### Problem
Return the lines below unchanged, from the line with "The height and width of the screenshot is (644, 1366)." through the end of the rows, leaving out the pictures.
* * * * *
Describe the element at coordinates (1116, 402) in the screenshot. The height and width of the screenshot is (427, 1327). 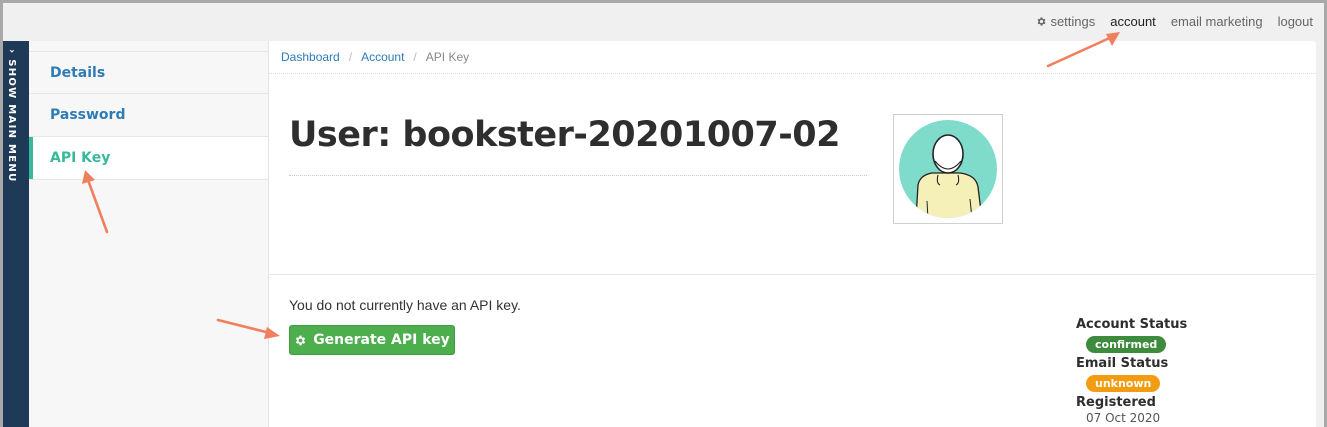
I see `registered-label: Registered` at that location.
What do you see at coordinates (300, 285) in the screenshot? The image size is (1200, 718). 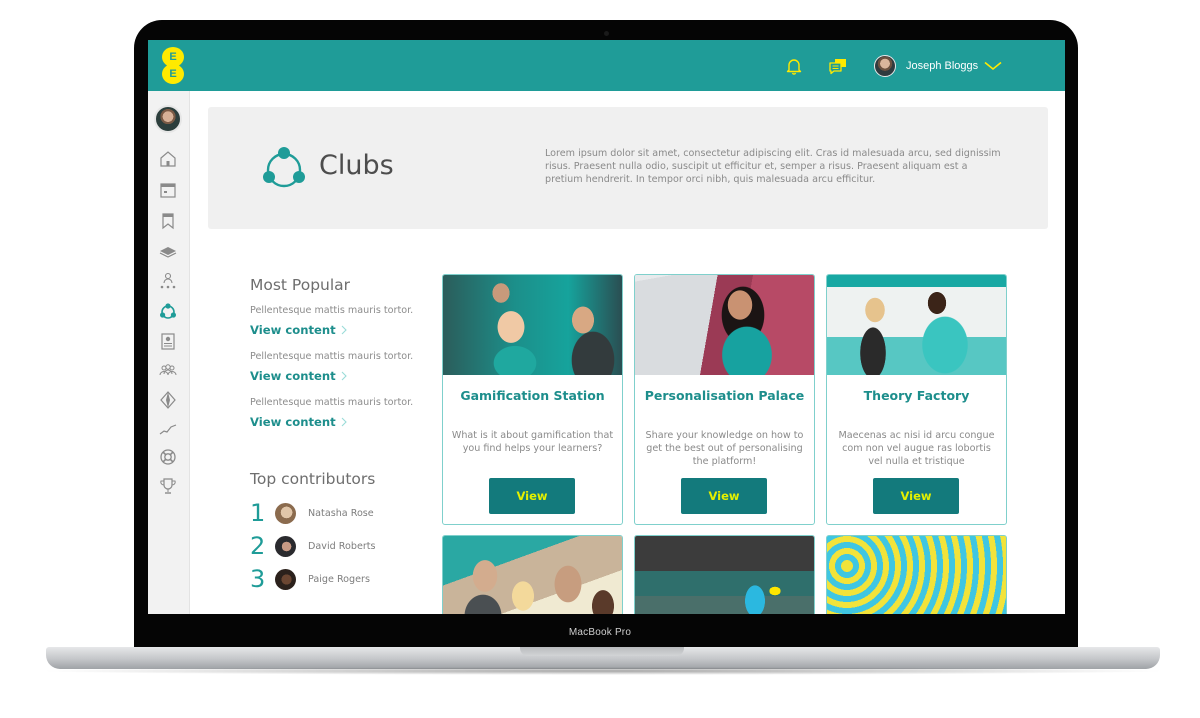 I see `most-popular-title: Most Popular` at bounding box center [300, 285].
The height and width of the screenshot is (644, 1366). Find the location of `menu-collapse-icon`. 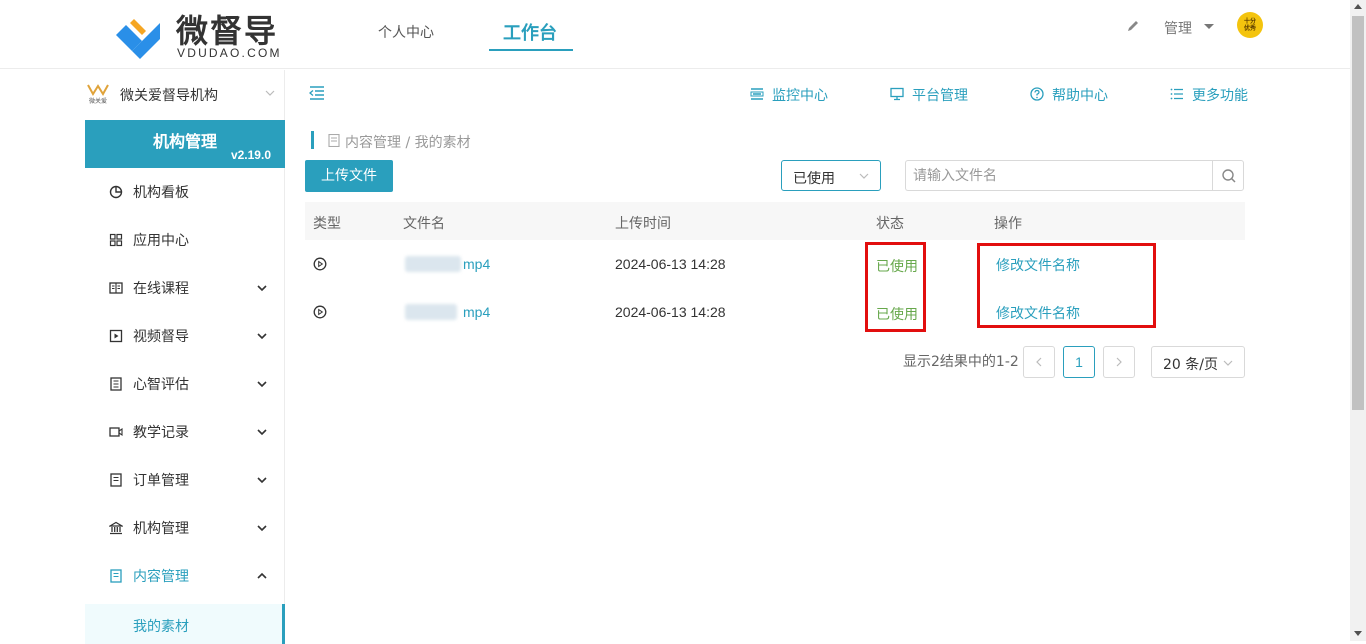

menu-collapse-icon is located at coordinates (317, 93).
* * * * *
### Exercise answer
The height and width of the screenshot is (644, 1366). Find the location of `menu-collapse-icon`. 

menu-collapse-icon is located at coordinates (317, 93).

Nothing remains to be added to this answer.